It happens to the best of us. You’re on a good saving streak with your eyes firmly on the bank balance prize when things go horribly wrong. You catch a glimpse of your particular brand of high-end poison (you know the one) and you start tormenting yourself over the acquisition, Wayne’s World style. The trouble is, this particular bit of deliciousness, whether through a recent tax return, friend-of-a-friend-staff-discount, sale season or some other lucky happening is almost within reach. All you have to do is overcome that last little bit of good intention and hit the splurge button.
Need some help?
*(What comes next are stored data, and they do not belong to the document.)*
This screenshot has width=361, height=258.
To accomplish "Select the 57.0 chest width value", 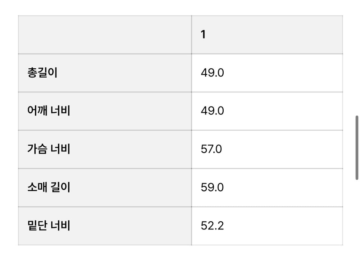I will tap(211, 149).
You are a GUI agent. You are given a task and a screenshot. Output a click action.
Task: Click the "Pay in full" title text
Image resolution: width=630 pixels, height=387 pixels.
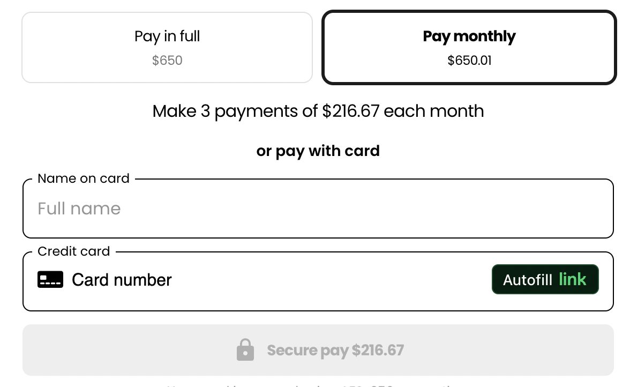[167, 36]
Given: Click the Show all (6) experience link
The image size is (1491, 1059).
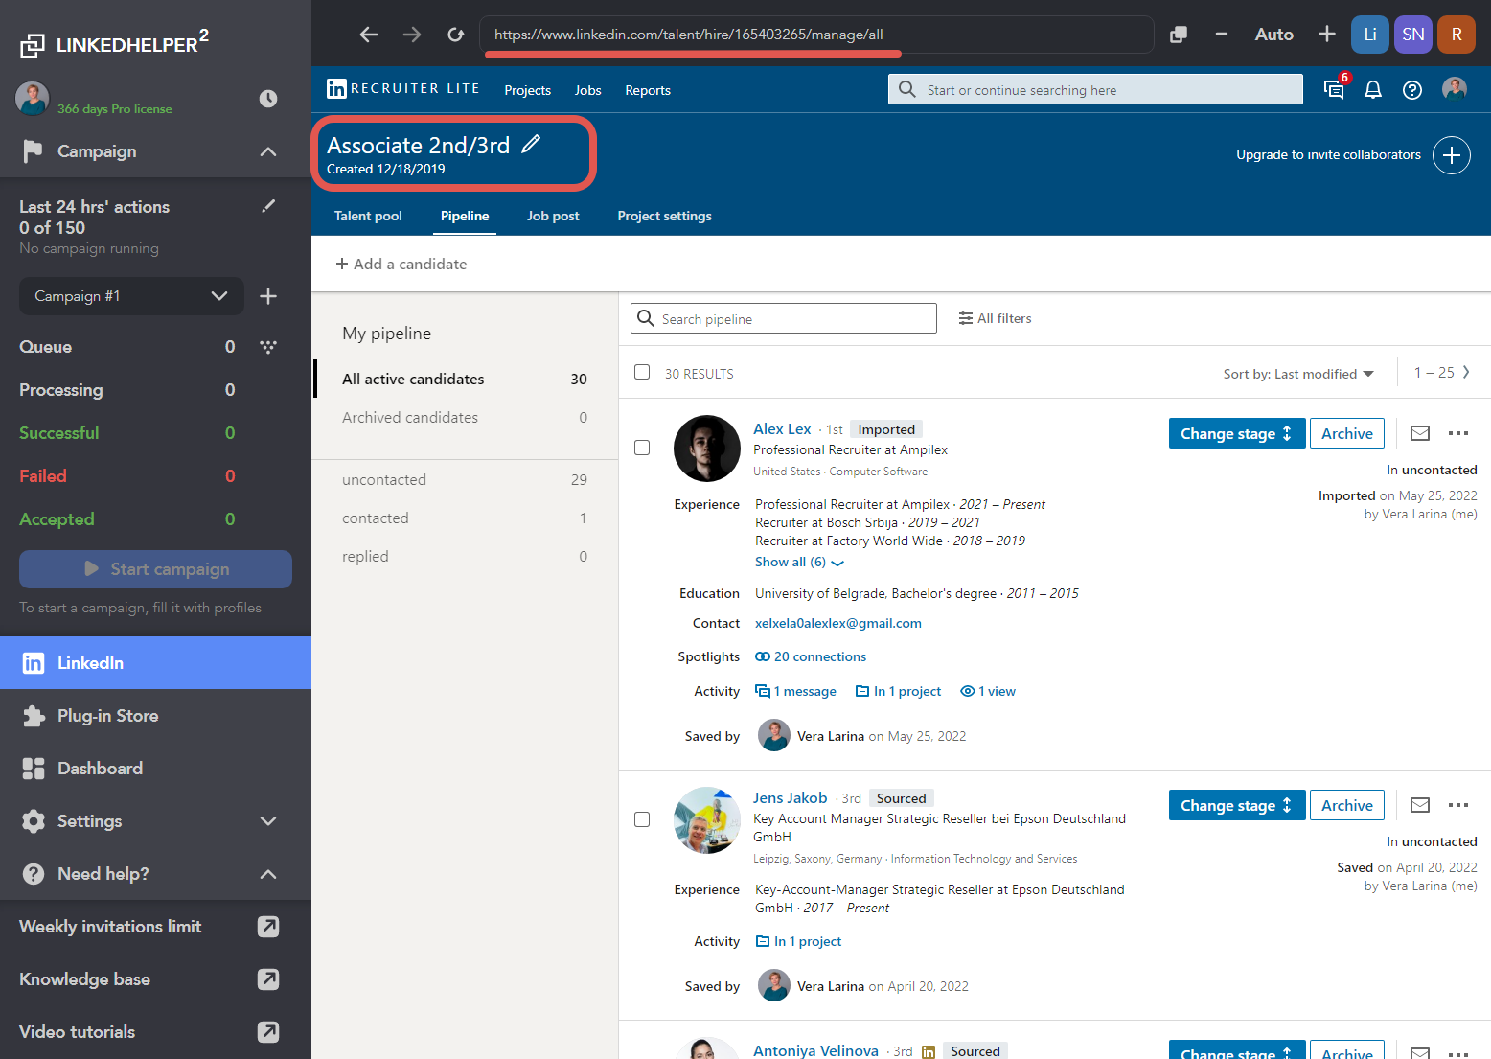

Don’t worry… we’re here to help you justify your utterly extravagant desires.
Justification One – you’ll take your lunch to work allll month.
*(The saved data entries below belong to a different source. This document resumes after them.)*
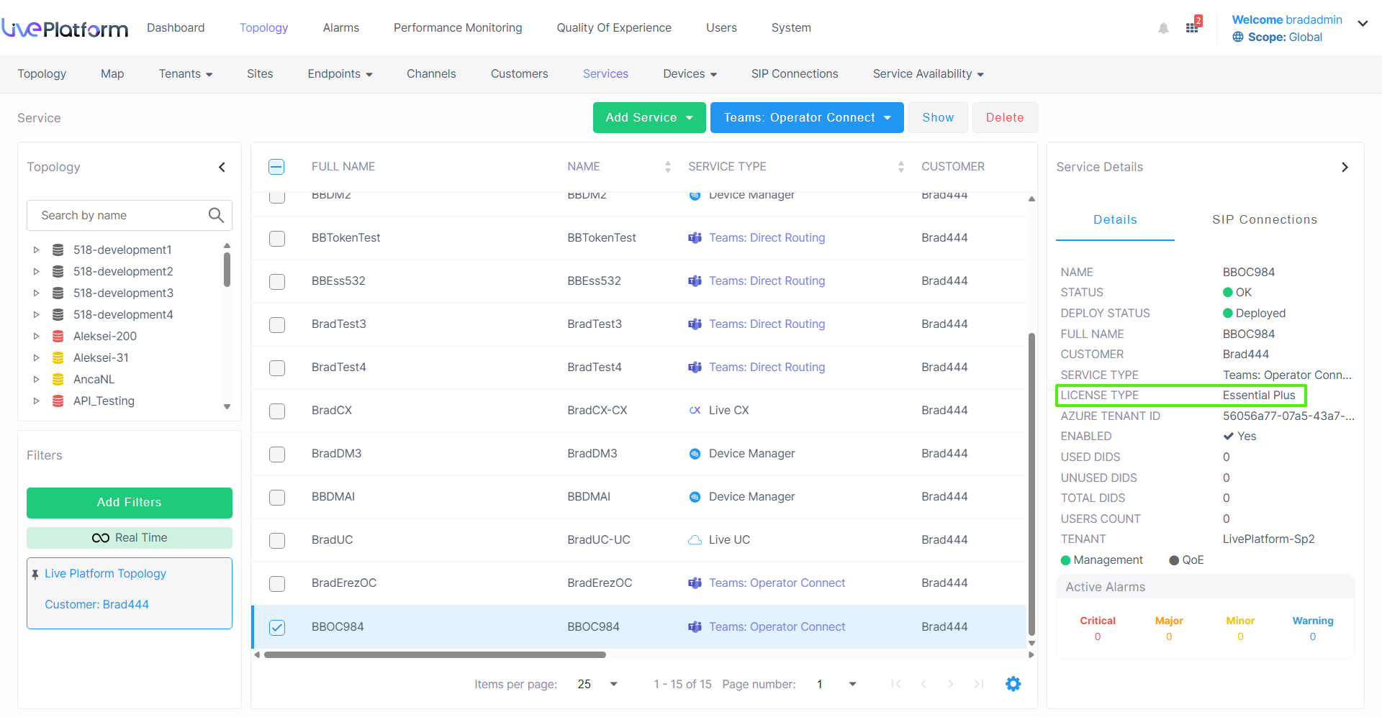Open table settings gear icon

1013,684
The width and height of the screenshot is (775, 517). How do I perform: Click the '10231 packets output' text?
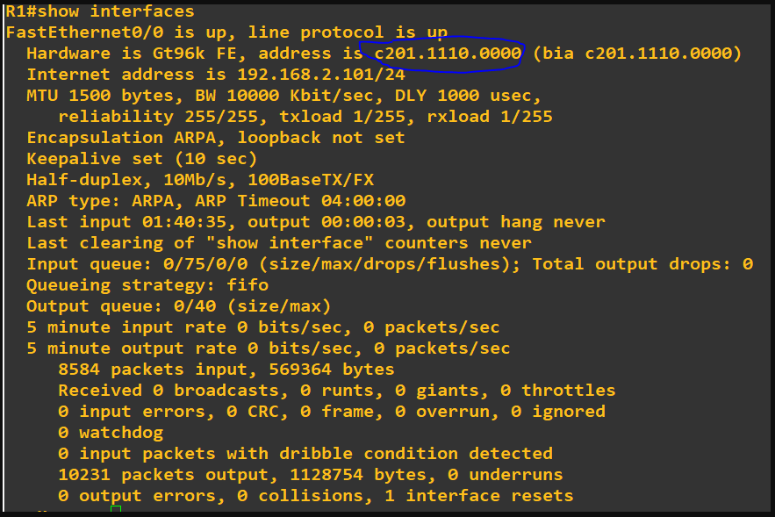(x=163, y=475)
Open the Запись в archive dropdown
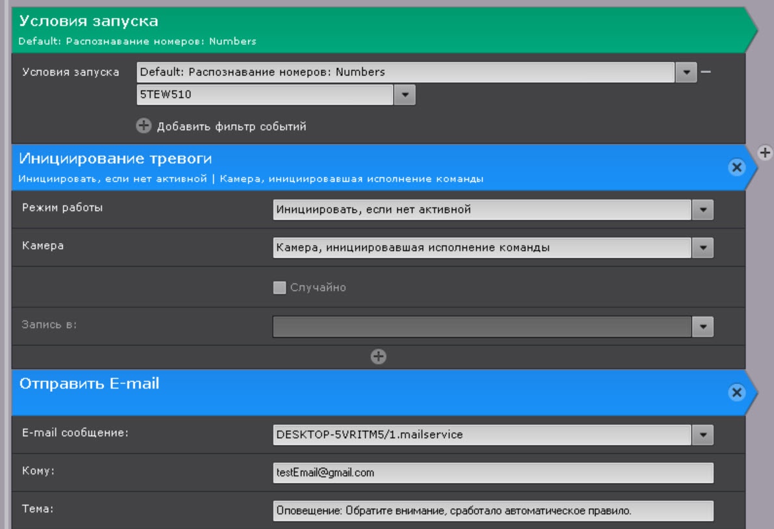774x529 pixels. click(703, 327)
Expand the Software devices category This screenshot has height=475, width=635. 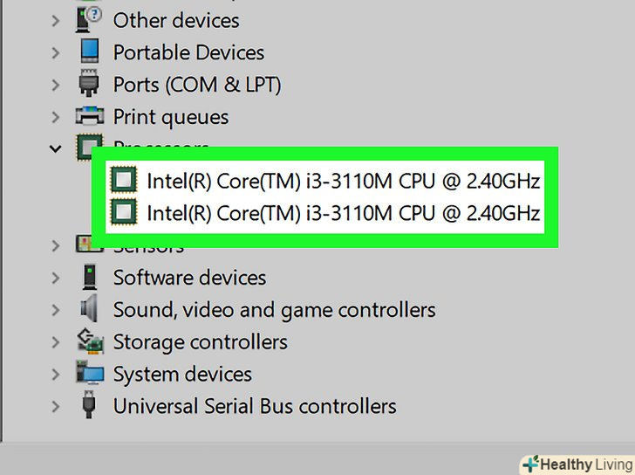tap(56, 278)
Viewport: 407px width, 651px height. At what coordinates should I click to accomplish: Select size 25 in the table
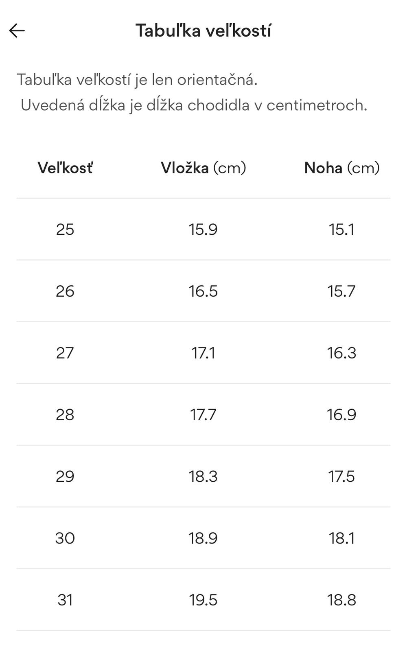point(65,229)
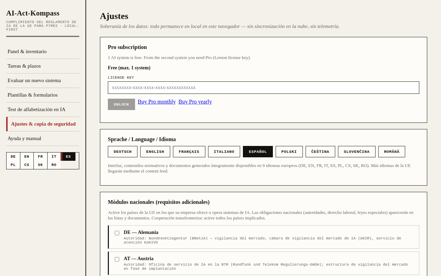Viewport: 441px width, 276px height.
Task: Select Plantillas & formularios menu item
Action: [x=43, y=95]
AKA “I’ll stay at home every Friday and Saturday night for the next month / I won’t buy coffee / etc.” If we’re honest, this is probably better done in advance than in retrospect, but overlooking that for a second, if we assume buying your lunch each workday sets you back about $10 a day, that’s $50 a week or roughly $210 over the course of a month.
Justification Two – if an item costs more, it’s more likely it’s well made, so it’ll last longer than its cheaper counterpart.
Probably best to do your research on this one. Look for giveaway signs of average workmanship like origin of manufacture and fabrics used (polyester is polyester is polyester, friends… it doesn’t come in different qualities). And always, always Google to check for any common quality issues. Still not sure? Check out Westfield’s cost-per-wear calculator.
Justification Three – if an item costs more, it’s more likely it’s made in ethical working conditions.
Again, do your research but yes… it’s fair to say that ethical working conditions do cost more than their sweatshop counterparts.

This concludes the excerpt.